[Extracted material]
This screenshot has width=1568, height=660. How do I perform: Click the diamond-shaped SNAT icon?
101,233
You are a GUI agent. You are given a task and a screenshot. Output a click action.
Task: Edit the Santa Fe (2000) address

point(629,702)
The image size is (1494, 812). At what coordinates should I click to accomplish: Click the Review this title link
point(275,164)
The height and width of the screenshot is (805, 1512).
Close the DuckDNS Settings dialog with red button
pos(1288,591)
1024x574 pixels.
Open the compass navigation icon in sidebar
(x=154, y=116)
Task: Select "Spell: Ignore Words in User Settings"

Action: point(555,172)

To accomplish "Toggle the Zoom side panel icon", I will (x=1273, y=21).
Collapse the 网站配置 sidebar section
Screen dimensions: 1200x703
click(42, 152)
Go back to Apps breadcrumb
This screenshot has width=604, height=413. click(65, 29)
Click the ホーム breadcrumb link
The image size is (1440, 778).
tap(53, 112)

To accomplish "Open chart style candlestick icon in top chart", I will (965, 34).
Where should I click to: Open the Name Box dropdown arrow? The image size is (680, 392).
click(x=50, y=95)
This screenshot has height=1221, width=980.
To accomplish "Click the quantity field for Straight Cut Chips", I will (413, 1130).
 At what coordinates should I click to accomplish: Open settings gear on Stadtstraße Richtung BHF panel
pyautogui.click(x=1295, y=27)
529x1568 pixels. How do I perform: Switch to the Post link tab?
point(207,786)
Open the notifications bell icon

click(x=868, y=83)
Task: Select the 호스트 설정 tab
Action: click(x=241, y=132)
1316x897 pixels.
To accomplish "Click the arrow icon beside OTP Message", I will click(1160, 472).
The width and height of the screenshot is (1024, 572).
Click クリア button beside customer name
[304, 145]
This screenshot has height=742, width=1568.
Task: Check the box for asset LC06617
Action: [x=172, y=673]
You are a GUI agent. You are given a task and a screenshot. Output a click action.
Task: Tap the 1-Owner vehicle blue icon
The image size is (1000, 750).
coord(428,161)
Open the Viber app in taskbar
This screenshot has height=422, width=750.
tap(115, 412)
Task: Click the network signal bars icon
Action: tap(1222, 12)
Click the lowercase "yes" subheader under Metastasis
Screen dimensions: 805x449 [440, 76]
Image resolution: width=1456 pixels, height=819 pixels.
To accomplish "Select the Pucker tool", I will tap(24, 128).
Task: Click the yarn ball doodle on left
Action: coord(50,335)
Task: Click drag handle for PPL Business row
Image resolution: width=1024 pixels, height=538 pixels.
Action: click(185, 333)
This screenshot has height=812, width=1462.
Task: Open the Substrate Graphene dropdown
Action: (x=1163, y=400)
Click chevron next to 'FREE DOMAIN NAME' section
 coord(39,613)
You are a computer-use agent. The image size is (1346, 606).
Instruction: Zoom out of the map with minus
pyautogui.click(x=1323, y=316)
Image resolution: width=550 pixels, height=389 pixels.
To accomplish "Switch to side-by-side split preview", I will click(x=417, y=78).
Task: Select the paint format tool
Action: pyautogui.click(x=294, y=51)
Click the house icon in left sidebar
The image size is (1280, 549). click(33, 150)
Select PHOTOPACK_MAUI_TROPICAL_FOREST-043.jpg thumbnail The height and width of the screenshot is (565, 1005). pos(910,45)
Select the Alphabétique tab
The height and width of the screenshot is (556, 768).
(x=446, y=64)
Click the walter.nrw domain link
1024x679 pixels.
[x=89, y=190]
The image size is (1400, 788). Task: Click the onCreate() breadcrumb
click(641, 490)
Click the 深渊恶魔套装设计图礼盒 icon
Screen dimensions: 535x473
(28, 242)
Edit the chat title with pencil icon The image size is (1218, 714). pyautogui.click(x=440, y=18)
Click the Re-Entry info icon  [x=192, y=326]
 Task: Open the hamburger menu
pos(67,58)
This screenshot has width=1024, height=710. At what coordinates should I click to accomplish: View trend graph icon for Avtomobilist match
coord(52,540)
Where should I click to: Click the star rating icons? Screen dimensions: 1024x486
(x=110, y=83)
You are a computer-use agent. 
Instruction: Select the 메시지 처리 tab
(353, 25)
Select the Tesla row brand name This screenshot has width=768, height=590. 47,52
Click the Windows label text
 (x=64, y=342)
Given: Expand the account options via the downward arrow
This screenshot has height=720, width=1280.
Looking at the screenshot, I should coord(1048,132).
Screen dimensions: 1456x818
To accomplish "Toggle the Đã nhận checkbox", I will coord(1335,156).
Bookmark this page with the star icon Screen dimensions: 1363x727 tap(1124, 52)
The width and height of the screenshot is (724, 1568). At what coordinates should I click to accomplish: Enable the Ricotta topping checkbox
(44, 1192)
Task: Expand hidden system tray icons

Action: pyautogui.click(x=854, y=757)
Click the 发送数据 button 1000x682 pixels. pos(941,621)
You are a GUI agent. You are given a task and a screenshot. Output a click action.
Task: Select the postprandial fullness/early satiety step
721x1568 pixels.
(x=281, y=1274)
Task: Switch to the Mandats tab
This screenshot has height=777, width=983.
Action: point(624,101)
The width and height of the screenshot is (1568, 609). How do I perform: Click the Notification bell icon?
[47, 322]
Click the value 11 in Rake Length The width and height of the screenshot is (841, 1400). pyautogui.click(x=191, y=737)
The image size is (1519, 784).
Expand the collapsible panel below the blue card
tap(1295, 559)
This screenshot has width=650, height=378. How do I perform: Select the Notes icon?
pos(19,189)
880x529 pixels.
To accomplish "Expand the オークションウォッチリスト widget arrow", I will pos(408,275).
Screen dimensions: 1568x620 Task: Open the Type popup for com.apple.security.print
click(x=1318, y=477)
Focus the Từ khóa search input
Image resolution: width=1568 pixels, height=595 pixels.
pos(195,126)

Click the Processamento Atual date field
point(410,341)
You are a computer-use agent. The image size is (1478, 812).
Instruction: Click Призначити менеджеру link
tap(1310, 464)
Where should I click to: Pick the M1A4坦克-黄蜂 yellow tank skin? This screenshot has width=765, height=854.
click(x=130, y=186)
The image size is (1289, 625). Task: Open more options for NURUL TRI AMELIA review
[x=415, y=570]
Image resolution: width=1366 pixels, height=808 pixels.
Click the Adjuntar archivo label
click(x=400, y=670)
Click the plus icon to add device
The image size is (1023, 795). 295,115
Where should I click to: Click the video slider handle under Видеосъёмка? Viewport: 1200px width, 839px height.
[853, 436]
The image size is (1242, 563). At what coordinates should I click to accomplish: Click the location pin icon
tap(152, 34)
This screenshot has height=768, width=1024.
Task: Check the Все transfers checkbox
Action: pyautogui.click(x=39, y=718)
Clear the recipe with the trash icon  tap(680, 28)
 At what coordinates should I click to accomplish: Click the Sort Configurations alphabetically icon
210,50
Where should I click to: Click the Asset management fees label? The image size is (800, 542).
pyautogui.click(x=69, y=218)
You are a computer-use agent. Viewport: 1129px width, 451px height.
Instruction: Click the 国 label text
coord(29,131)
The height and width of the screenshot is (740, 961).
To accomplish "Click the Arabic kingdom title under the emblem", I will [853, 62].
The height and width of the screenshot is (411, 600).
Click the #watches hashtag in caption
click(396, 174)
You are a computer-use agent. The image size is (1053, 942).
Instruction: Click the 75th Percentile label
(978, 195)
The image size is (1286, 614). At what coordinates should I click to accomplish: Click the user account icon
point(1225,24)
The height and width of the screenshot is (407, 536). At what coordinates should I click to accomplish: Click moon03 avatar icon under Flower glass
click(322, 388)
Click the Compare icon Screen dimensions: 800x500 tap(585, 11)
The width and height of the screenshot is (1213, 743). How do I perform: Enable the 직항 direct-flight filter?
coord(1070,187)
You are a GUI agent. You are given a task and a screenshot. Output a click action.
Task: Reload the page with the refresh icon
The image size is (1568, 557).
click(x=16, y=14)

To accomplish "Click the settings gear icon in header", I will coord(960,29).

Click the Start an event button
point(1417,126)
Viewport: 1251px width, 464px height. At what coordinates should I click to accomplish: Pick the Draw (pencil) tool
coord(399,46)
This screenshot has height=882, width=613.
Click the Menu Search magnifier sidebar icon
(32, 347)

[To do]
Lines holding "page": please count them in the data above and reply with the number alone.

[Finished task]
2